Letter
Nature 461, 780-783 (8 October 2009) | doi:10.1038/nature08458; Received 27 April 2009; Accepted 21 August 2009
Rapid ascent of rhyolitic magma at Chaitén volcano, Chile
Jonathan M. Castro1 & Donald B. Dingwell2
- Centre National de la Recherche Scientifique (CNRS), Institut National des Sciences de l'Univers (INSU), Université d'Orléans, Université François Rabelais–Tours, Institut des Sciences de la Terre d'Orléans, UMR 6113, Campus Géosciences, 1A Rue de la Férollerie, 45071 Orléans cedex 2, France
- Department of Earth and Environmental Sciences, Ludwig-Maximillians Universitaet, 80333 Muenchen, Germany
Correspondence to: Jonathan M. Castro1 Correspondence and requests for materials should be addressed to J.M.C. (Email: jonathan.castro@cnrs-orleans.fr).
Rhyolite magma has fuelled some of the Earth's largest explosive volcanic eruptions1. Our understanding of these events is incomplete, however, owing to the previous lack of directly observed eruptions. Chaitén volcano, in Chile's northern Patagonia, erupted rhyolite magma unexpectedly and explosively on 1 May 2008 (ref. 2). Chaitén residents felt earthquakes about 24 hours before ash fell in their town and the eruption escalated into a Plinian column. Although such brief seismic forewarning of a major explosive basaltic eruption has been documented3, it is unprecedented for silicic magmas. As precursory volcanic unrest relates to magma migration from the storage region to the surface, the very short pre-eruptive warning at Chaitén probably reflects very rapid magma ascent through the sub-volcanic system.
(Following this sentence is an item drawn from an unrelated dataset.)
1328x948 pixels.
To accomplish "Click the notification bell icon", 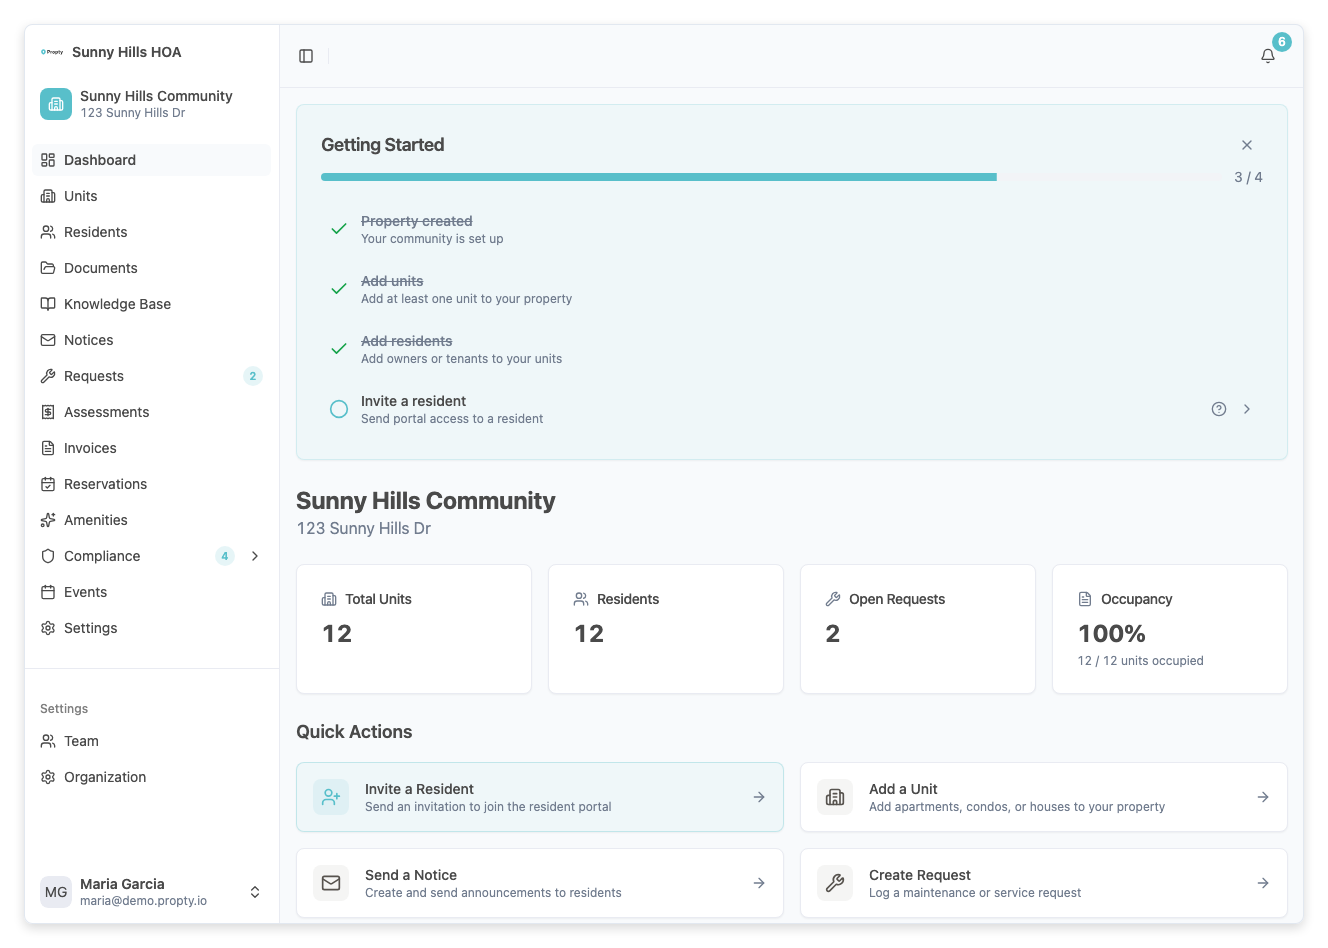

Here we present petrological and experimental data that indicate that the hydrous rhyolite magma at Chaitén ascended very rapidly, with velocities of the order of one metre per second. Such rapid ascent implies a transit time from storage depths greater than five kilometres to the near surface in about four hours. This result has implications for hazard mitigation because the rapidity of ascending rhyolite means that future eruptions may provide little warning.